Last night was hot and I had the A/C running while I watched a movie. After about one hour I heard a "click" and all the components in my rack went off. The projector and subwoofer (powered on the other wall) were unaffected. I checked another outlet on that wall and it was dead too. I assumed that something had caused a circuit breaker to trigger and I went outside to take a look. Unfortunately all the circuit breakers are in the "on" position and I decided not to play around with all the unlabeled ones (about 7 out of 20) to see what I could do. This morning I took one more look and then ran an extension cord across the theater room to power my component rack. That worked fine for three hours while I finished off the movie I was watching last night and another movie.

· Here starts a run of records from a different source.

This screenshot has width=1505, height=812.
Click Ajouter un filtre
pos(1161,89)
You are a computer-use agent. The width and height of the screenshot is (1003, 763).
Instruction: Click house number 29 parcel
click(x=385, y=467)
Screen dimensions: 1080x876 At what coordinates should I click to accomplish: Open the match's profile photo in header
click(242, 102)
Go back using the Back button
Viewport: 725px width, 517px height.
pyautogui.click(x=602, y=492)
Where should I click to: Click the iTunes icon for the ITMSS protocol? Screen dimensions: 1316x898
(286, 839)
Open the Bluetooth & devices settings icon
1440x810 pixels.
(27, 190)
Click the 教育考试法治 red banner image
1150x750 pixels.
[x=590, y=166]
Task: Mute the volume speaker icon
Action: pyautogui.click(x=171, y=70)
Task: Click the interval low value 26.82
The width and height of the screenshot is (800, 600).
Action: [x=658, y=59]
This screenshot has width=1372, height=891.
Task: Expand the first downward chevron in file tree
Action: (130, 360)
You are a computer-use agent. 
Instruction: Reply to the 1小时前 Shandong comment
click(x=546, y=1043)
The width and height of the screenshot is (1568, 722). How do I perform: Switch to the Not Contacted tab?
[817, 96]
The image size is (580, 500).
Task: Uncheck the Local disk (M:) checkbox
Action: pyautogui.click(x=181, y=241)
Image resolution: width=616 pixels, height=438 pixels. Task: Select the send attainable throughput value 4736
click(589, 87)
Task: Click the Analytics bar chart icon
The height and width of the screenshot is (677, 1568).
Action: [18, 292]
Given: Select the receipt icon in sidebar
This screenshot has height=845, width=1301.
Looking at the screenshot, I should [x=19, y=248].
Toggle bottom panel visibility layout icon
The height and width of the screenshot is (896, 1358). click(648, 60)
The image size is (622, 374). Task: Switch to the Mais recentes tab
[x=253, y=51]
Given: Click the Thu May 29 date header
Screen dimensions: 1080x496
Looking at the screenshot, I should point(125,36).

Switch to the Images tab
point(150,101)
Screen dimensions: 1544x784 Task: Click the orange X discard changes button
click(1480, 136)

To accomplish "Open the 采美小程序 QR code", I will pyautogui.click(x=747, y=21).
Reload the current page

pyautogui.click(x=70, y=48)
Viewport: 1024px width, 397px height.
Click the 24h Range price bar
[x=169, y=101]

Is there anything else I can to troubleshoot this problem further or should I simply call an electrician?

John

BritInVA
06-15-07, 03:53 PM
Sounds like there may be a GFCI on the circuit somewhere.

Cheers,
Mark

wolverines
06-15-07, 04:03 PM
Like Mark said - check to see if there's a GFCI somewhere on the chain. If there isn't I'd check every outlet on that circuit. If they were wired correctly the power goes from one to the next. Somewhere in that series you could have a problem.

Kevin_Wadsworth
06-15-07, 04:23 PM
My circuit breakers sometimes still appear to be in the "on" position even after they have tripped. You might try switching the breaker to the affected equipment off and back on again and see if that helps.

pmeyer
06-15-07, 04:46 PM
Same with mine. Mine stay in the on position (or slightly shifted towards off). Mine have an orange area that appears behind a clear plastic panel in the middle of the breaker.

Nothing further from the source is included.